У меня нет права поступать с ма бель так, даже если девушка, сидящая на моих коленях, не она. Уже одна мелькнувшая мысль порочит образ хозяйки, так что я просто довольно грубо укусил девушку за губу, и та так громко вскрикнула, что испуганно вздрогнули, казалось, все, а музыка резко затихла, как и гомон, наполняющий все помещение. Все внимание снова обратилось к нам. И пока девушка что–то возмущенно кричала мне в лицо, я за руку спровадил ее со своих коленей, а другую ее подругу, трущуюся об меня, стянул с дивана, отправив их далеко от себя, и снова спокойно откинулся на спинку дивана, устремляя взгляд на стол.

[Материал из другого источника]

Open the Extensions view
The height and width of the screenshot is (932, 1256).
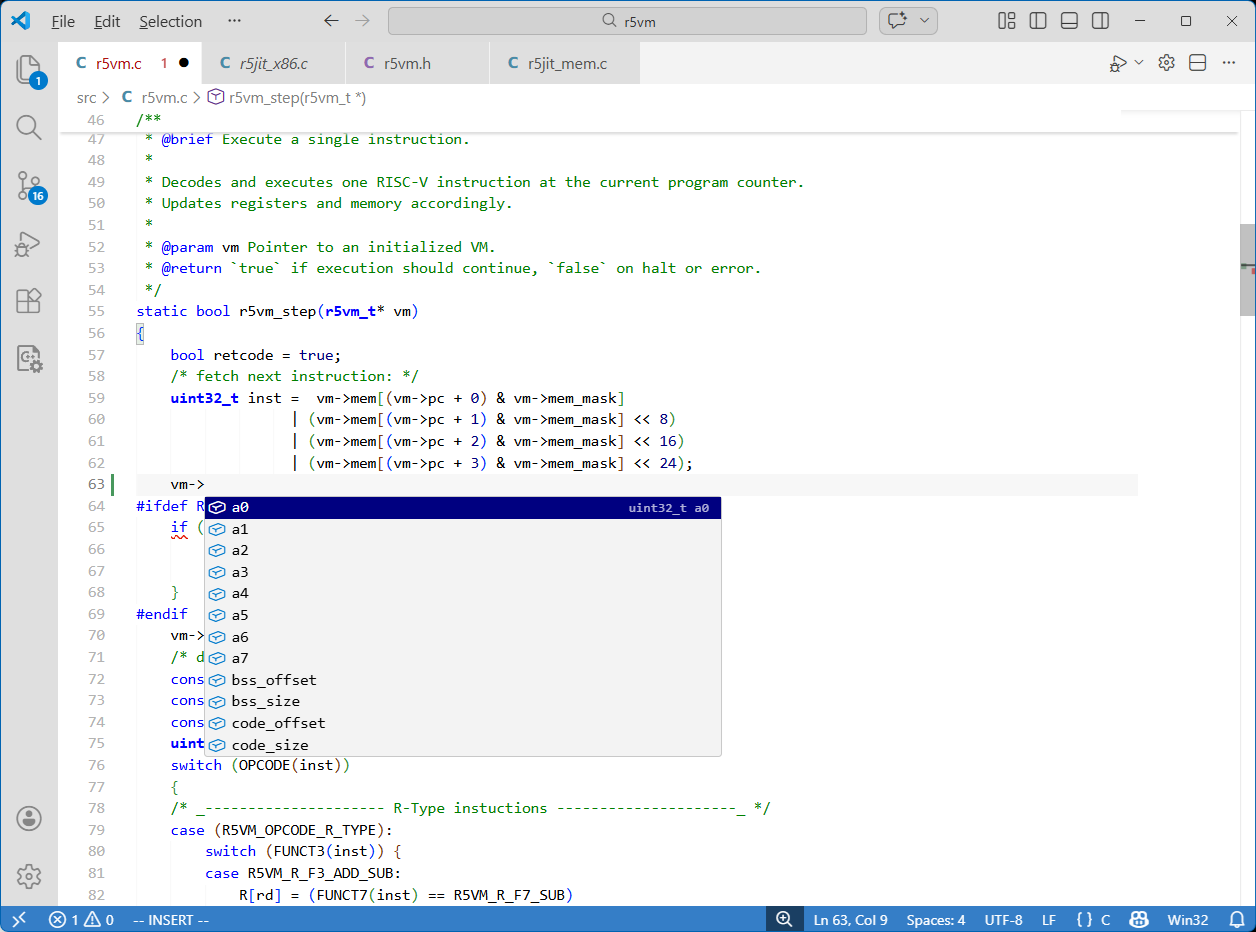coord(29,301)
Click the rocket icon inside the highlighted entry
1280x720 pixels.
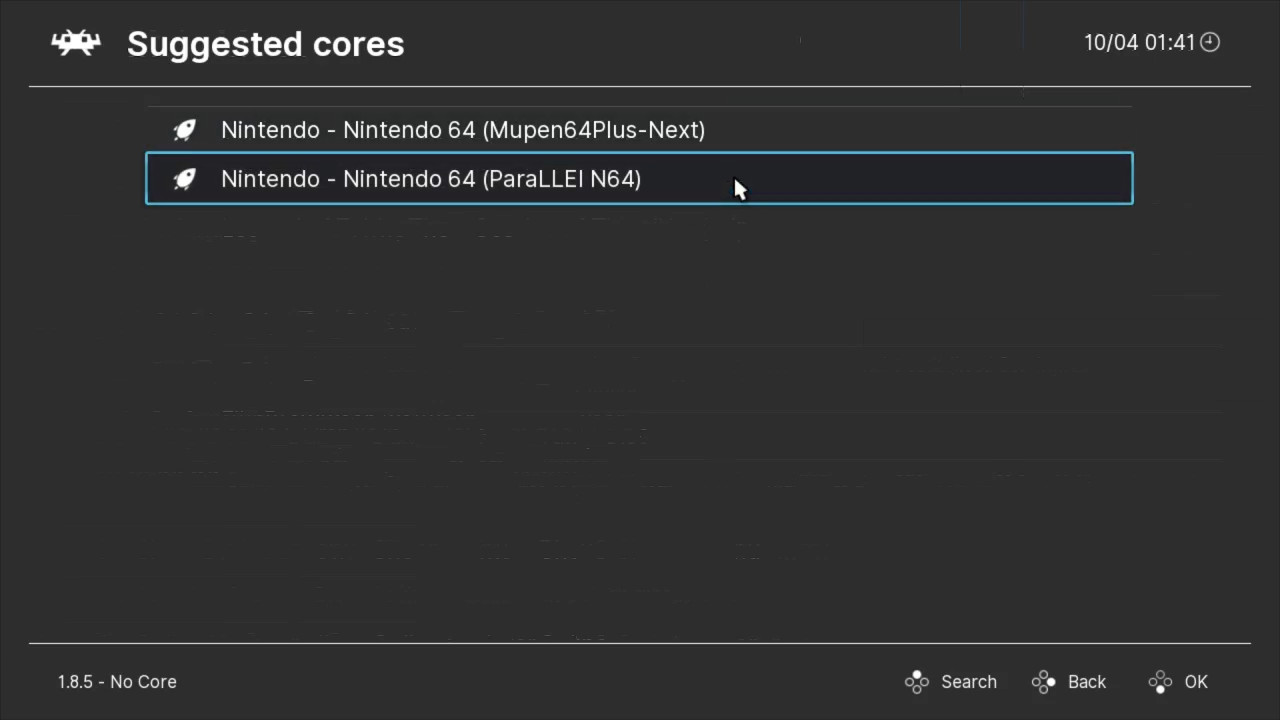pos(185,178)
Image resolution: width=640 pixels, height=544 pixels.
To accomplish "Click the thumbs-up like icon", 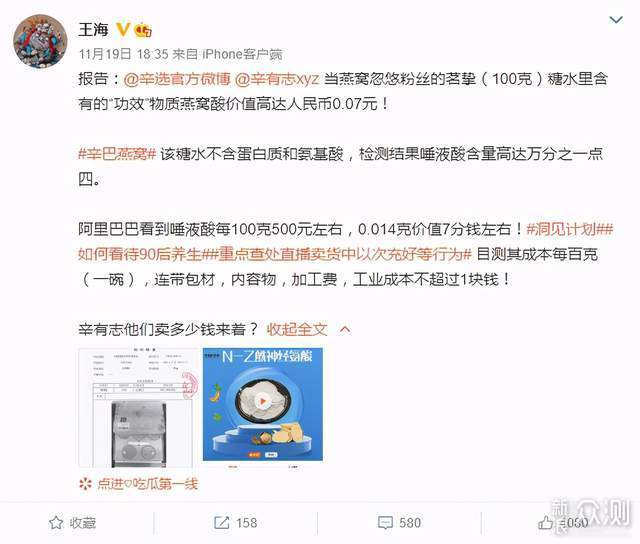I will click(x=545, y=522).
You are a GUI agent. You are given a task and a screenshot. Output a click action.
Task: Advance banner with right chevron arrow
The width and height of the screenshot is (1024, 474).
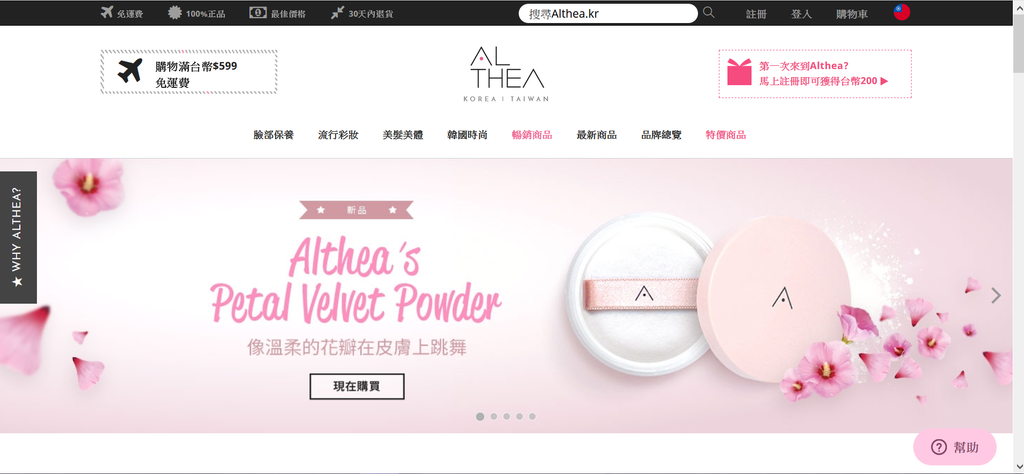(996, 296)
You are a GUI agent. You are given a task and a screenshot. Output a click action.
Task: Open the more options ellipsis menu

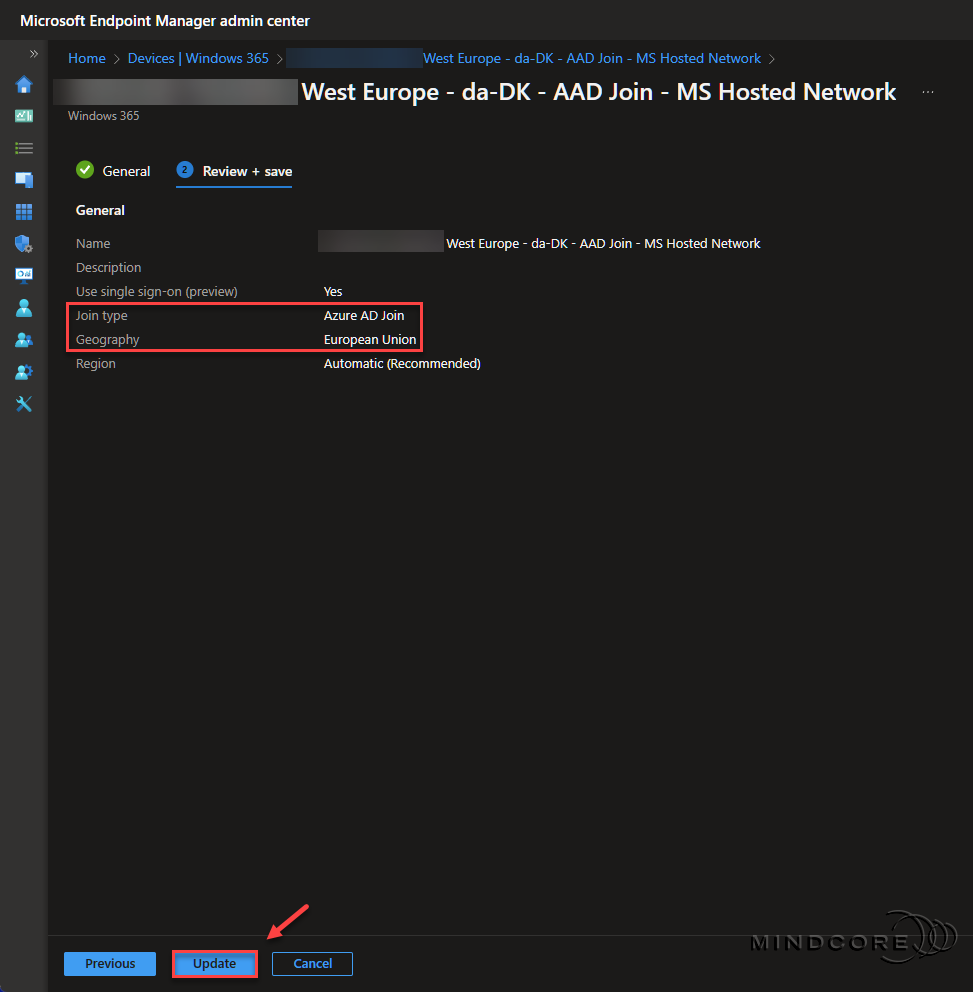point(927,91)
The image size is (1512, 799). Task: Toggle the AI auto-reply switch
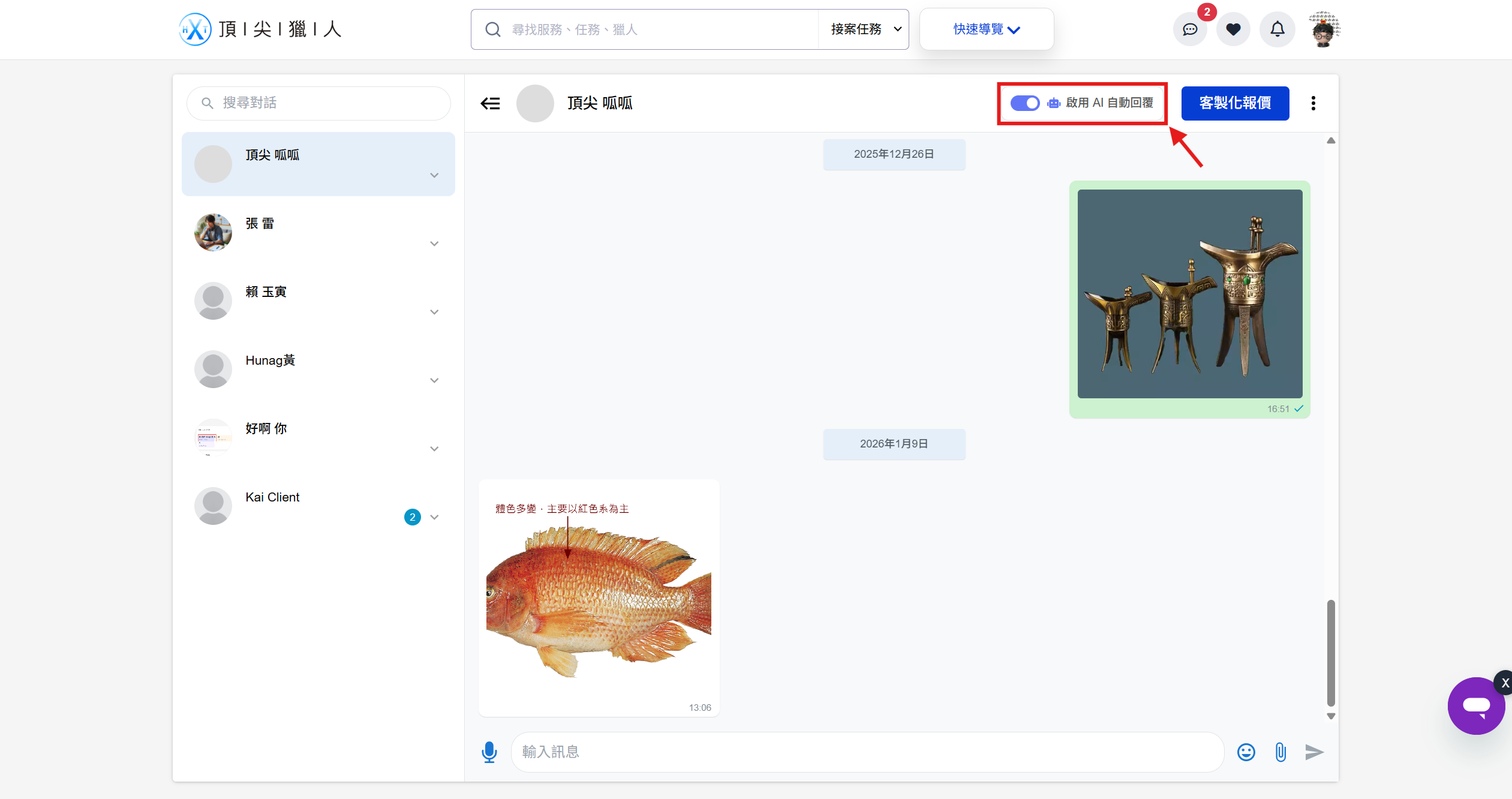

Громкий довольный и слегка пьяный хохот господина Оливера пронзил тишину и отрезвил всех, давая намек возвращаться к оторванным делам. Он хохотал почти без остановки, глядя на меня, пока не отер появившуюся на глазах слезу и произнес:

 

– Я никогда не верил сказанным словам, когда мне продавали тебя, потому что они казались мне слишком уж сказочными, ведь не бывает такого… Не бывает таких людей, но ты… – он снова захохотал и повернулся к господам за столом. – Нет, вы только представьте, мне говорят, что он как сторожевая собака исполняет лишь поставленный перед ним приказ, да еще так, что забывает про себя. Я тогда расхохотался в лицо, сказав, что ни один мужчина, оставшись наедине с красивой женщиной, желающей его, не останется равнодушным, а мне доказывали обратное, рассказывали, как оставляли с ним жен, а те жаловались на него мужьям, что он не выполнял их желаний и приказов, которые порой доходили до абсурда, просто потому что муж приказал ему следить на ней, – и снова хохот. – Я не верил, правда, но с каждым таким вот разом удостоверяюсь в правдивости сказанных слов.

И меня это даже не ранило, не смутило. Правда есть правда, чего на нее обижаться. Мне отдали приказ, его я и буду исполнять, а помехи устранять. Так что да, непонятно мне веселье господина Оливера, но это не мои проблемы, так что я продолжил сидеть, теперь уже в гордом одиночестве, ожидая, пока господа не наиграются.